Estimated reading time : 8 mins

Tags : | guide | istio | kubernetes | linkerd | microservices | network | proxy | tutorial |

Like Kubernetes, the topic of service meshes can get quite complex once you get into the details of implementation. Based on my 3 years of experience with service meshes, I am attempting to simplify the journey of someone looking to makes sense of this vast topic. This is related to my Kubernetes series of posts.

• Introduction
• Do service meshes only work with Kubernetes?
• Features
• Service mesh cons
• Service mesh vs Event mesh
• Service mesh architecture types
  • Sidecar proxy
  • Host based proxy
  • eBPF based
• Comparison of different service meshes
• References

Introduction

• At a high level, a service mesh ensures communication between applications.
• Specifically, a service mesh is a tool for adding observability, security, and reliability features to applications by inserting these features at the platform layer rather than the application layer (where libraries like Twitter’s Finagle, Netflix’s Hystrix, and Google’s Stubby were used).
• The term was introduced in 2016 by William Morgan, Buoyant CEO which eventually led to the creation of the Linkerd 1.0 service mesh. You can read his followup blog post here.

Do service meshes only work with Kubernetes?

• Service meshes are usually associated with Kubernetes. K8s network architecture and layered approach are well suited for service meshes.
• Some service meshes like Linkerd 2.x work only with Kubernetes. Others like Istio, Consul and Cilium can work with applications deployed on Virtual Machines too though the setup will likely involve some additional effort.

Features

• Observability
  • Organizations can get observability support (e.g., metrics, logs, and traces) as well as dependency or service graphs for each of their services (microservice or not), as they adopt a service mesh.
• Security
  • A service mesh can help in setting up a zero trust security model.
  • Authentication, authorization and encrypting traffic between services(mTLS) can be taken up by a service mesh.
  • Most service meshes provide a certificate authority (CA) to manage keys and certificates for securing service-to-service communication.
• Reliability
  • Resiliency features typically include circuit-breaking, latency-aware load balancing, eventually consistent service discovery, retries, timeouts, and deadlines.
  • Service meshes also safeguard service reliability by enforcing a timeout on long-running requests. It can ensure services don’t get overloaded by utilizing techniques like circuit breaking.

Service mesh cons

• Some service meshes can be quite resource heavy(eg: Istiod uses 1 vCPU and 1.5 GB of memory).
• Additional network hops for the traffic.
• Operational complexity can significantly rise for some service meshes wth high learning curve.
• With increase in maturity in k8s and in network CNIs, a number of features are already present and your dependency on service mesh may not be as as much as before.

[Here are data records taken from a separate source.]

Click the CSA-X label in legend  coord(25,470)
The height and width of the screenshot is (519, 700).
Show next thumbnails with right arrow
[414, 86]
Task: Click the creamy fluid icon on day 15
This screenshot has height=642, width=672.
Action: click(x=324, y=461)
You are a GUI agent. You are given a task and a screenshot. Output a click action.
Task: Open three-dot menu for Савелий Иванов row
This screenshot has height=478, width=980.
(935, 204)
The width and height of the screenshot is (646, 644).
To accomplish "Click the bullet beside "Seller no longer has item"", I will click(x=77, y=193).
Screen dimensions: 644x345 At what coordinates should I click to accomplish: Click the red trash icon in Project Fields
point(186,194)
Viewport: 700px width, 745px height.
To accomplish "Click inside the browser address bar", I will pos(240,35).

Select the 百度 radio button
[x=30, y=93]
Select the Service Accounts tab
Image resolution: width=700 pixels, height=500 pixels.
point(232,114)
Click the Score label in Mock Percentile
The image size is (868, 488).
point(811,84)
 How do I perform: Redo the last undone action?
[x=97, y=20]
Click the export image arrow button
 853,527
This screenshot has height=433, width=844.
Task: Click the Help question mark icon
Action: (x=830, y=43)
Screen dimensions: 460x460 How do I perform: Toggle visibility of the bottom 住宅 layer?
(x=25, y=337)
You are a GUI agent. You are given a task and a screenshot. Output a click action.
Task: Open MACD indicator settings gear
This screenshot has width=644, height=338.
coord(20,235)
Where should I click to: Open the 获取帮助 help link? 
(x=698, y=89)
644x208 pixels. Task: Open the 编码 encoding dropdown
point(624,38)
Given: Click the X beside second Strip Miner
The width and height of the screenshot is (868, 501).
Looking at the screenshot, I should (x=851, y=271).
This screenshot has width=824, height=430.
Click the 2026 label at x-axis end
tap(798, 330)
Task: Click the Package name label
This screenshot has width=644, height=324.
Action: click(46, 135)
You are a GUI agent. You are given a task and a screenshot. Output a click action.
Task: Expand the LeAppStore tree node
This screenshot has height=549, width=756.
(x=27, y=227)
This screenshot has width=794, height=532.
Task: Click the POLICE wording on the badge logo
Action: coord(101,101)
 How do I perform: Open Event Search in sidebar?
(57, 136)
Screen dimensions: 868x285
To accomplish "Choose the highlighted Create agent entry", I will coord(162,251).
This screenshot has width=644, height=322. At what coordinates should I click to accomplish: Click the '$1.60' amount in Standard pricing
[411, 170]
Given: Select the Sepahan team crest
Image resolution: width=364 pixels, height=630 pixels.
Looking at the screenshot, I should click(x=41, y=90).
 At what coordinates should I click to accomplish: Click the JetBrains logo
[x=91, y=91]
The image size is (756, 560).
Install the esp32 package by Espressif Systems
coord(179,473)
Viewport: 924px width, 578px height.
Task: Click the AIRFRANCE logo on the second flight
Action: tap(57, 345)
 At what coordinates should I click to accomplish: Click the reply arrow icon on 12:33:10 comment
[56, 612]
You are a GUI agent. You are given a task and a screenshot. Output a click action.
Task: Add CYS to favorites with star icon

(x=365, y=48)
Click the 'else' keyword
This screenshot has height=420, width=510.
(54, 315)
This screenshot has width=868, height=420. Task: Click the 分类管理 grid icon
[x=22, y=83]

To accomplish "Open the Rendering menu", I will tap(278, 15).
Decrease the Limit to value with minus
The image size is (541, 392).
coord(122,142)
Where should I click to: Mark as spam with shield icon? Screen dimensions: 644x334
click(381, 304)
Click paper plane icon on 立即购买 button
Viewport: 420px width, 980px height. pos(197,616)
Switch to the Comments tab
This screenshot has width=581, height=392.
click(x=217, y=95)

Service mesh vs Event mesh

Event mesh and service mesh complement each other in the enterprise by providing two different but effective communication options.

• Event mesh connects not only microservices but also legacy applications, cloud-native services, devices, and data sources/sinks. These can operate both in cloud and non-cloud environments.
• While event mesh is asynchronous, service mesh supports more traditional synchronous request-reply messaging.

Service mesh architecture types

Sidecar proxy

• The most popular pattern for implementing a service mesh is the sidecar pattern.
• It involves deploying a network proxy for every service instance which handles all communication between the services. This is part of the service mesh data plane which is controlled by the mesh control plane.
• Many service meshes like Istio, Consul, Cilium use Envoy as proxy.

Host based proxy

• A host based proxy approach involves using a shared agent running on each node/vm of a cluster as proxy.
• It supposed to be a leaner alternative to the sidecar approach as Envoy based sidecars require a fair bit of resources to run (eg: Istiod uses 1 vCPU and 1.5 GB of memory).
• There are service meshes out there who use host based proxy along with sidecar based proxy for better security and division of responsibilities. Eg: Istio’s new Ambient mesh (this mode is not ready for production yet though).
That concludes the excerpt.